◆ Data listing
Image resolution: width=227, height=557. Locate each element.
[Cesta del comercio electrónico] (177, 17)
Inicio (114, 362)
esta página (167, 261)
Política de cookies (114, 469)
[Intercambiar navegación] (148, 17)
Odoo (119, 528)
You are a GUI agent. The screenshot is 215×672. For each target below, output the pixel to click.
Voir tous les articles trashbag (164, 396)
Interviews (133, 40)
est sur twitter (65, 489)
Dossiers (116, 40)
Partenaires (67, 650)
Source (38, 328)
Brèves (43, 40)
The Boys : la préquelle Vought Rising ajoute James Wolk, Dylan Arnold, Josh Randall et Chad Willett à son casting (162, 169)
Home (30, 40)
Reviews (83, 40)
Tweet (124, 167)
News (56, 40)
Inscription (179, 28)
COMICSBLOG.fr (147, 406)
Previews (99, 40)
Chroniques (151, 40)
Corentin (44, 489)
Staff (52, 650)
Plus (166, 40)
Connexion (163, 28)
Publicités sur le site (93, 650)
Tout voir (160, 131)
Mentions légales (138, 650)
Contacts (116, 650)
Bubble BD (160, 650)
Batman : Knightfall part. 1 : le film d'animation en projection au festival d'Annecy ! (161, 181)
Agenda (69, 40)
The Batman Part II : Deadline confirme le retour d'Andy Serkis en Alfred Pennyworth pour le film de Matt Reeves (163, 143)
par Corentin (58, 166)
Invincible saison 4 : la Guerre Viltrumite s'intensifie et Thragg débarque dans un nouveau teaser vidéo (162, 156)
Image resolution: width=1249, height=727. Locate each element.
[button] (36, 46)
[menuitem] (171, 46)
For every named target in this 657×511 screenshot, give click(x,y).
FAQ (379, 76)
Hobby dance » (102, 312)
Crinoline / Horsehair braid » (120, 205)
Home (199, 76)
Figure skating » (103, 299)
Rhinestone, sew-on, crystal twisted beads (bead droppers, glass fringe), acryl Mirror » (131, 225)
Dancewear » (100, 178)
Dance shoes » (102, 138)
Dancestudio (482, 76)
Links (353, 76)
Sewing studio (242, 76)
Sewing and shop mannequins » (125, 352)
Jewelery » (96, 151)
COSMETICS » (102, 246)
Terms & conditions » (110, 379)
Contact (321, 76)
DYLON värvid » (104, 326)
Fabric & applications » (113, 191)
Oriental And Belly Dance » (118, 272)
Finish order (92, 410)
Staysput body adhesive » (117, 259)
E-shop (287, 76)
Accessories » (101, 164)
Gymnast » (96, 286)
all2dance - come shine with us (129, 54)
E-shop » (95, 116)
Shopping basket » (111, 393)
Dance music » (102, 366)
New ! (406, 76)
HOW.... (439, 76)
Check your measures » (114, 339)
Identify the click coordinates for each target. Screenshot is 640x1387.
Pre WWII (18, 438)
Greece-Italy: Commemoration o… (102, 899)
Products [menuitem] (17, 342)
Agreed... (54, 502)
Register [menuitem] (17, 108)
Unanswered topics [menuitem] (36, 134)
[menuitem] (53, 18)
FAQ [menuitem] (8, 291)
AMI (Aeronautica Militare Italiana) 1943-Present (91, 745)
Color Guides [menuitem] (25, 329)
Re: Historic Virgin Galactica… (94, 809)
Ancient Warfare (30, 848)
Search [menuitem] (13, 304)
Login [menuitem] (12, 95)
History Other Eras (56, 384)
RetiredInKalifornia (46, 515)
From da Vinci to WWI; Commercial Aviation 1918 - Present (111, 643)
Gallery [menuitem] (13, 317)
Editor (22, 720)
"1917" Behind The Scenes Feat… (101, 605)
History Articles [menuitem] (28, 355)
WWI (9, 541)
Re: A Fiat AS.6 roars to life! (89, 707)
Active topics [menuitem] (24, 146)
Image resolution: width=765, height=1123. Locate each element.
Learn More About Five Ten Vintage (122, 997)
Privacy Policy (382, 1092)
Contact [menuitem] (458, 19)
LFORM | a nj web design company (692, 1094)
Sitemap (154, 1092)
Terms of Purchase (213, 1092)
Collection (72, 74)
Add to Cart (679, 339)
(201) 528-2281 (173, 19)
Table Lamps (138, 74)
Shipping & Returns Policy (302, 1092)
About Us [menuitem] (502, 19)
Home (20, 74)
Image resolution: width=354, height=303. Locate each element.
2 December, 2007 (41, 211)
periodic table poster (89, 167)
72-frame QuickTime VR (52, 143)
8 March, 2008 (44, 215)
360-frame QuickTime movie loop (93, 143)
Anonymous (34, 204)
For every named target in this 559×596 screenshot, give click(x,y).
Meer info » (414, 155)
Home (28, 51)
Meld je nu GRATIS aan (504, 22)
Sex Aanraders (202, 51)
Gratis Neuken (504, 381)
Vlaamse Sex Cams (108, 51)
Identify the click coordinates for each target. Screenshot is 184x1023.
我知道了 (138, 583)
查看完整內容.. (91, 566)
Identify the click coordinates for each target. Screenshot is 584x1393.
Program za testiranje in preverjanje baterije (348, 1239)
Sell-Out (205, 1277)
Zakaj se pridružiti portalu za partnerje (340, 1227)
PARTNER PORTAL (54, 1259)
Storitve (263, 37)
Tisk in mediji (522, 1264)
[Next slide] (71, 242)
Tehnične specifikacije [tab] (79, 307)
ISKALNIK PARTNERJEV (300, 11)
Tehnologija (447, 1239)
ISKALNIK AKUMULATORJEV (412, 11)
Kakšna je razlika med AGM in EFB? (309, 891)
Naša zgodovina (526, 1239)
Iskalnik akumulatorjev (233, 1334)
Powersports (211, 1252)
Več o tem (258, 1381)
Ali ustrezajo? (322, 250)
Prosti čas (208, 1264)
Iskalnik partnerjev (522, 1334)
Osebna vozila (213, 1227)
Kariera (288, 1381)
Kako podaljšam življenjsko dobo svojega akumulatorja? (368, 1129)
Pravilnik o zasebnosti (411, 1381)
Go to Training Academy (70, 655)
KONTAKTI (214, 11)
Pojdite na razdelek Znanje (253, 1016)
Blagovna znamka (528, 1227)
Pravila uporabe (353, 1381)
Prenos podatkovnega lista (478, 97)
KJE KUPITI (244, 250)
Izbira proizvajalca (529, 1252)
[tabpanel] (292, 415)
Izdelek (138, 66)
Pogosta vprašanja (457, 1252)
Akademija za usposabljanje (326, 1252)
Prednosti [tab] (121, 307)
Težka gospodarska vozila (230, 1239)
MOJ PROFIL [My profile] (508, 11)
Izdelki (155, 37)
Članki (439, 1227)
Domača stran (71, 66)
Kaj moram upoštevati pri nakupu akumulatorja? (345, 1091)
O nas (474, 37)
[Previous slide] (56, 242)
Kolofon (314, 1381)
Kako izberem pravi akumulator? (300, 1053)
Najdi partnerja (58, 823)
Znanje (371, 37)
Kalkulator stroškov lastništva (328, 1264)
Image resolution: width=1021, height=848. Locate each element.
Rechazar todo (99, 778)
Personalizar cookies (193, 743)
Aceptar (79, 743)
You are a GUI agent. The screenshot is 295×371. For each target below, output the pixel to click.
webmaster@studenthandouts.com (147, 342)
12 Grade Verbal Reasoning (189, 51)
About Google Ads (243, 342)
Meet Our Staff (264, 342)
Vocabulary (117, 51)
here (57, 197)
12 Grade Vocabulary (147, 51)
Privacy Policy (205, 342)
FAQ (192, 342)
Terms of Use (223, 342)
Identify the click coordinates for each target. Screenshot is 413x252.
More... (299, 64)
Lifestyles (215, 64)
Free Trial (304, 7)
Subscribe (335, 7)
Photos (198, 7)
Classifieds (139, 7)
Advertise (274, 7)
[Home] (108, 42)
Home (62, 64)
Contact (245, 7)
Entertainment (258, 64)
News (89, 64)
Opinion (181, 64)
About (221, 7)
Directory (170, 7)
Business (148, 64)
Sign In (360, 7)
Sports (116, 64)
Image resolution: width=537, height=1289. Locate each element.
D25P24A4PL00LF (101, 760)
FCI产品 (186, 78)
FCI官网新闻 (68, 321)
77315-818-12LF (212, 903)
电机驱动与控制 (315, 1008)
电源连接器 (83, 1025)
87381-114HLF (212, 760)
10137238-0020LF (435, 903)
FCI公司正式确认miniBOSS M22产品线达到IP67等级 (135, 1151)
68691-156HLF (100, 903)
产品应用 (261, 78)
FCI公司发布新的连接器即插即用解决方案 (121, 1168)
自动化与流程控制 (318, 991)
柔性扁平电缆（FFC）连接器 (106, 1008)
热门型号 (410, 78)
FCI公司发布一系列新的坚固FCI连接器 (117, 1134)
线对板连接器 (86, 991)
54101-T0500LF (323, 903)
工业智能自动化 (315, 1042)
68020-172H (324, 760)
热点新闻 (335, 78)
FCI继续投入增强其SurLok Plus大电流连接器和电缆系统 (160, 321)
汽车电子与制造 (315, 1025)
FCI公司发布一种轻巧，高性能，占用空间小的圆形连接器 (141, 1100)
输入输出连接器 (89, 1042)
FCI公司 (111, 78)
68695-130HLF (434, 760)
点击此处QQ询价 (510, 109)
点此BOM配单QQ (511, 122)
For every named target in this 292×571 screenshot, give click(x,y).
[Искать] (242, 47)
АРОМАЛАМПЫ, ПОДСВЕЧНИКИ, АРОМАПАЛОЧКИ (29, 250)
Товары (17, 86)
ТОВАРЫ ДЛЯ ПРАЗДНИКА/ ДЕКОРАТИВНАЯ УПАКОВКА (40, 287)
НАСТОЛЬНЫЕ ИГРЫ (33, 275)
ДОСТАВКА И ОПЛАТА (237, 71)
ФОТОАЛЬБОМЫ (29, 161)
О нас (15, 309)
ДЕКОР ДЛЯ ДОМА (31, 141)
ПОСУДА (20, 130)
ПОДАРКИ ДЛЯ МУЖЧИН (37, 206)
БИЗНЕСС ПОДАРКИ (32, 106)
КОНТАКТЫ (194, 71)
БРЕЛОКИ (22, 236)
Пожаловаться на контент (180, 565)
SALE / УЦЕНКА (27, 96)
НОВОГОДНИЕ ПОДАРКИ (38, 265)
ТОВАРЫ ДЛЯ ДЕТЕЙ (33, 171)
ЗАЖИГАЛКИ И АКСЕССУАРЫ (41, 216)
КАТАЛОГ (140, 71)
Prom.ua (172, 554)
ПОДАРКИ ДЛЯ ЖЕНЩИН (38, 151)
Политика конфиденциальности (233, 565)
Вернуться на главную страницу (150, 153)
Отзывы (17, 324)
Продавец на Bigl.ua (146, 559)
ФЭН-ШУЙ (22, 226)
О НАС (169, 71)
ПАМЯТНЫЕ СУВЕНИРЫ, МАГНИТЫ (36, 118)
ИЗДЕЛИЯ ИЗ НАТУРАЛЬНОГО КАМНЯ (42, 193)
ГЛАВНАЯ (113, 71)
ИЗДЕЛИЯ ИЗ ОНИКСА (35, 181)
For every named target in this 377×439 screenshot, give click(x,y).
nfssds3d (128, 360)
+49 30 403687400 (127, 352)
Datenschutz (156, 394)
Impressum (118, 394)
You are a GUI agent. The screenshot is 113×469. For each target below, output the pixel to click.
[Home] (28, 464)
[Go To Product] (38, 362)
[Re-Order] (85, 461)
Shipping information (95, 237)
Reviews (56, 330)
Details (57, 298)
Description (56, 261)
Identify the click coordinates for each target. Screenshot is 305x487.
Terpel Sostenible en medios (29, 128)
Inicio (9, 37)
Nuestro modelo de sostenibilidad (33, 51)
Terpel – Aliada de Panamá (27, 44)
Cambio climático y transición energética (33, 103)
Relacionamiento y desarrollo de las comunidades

◆ Problem to solve
Starting at the line that contains "Screenshot is 184x1023." and stopping after the line that contains "Tehnične specifikacije [tab] (79, 307)", rewrite those entries above as a numbered list with any blank lines omitted.

◆ Solution for this task
1. Identify the click coordinates for each target. Screenshot is 184x1023.
2. 我知道了 (138, 583)
3. 查看完整內容.. (91, 566)
4. Identify the click coordinates for each target. Screenshot is 584x1393.
5. Program za testiranje in preverjanje baterije (348, 1239)
6. Sell-Out (205, 1277)
7. Zakaj se pridružiti portalu za partnerje (340, 1227)
8. PARTNER PORTAL (54, 1259)
9. Storitve (263, 37)
10. Tisk in mediji (522, 1264)
11. [Next slide] (71, 242)
12. Tehnične specifikacije [tab] (79, 307)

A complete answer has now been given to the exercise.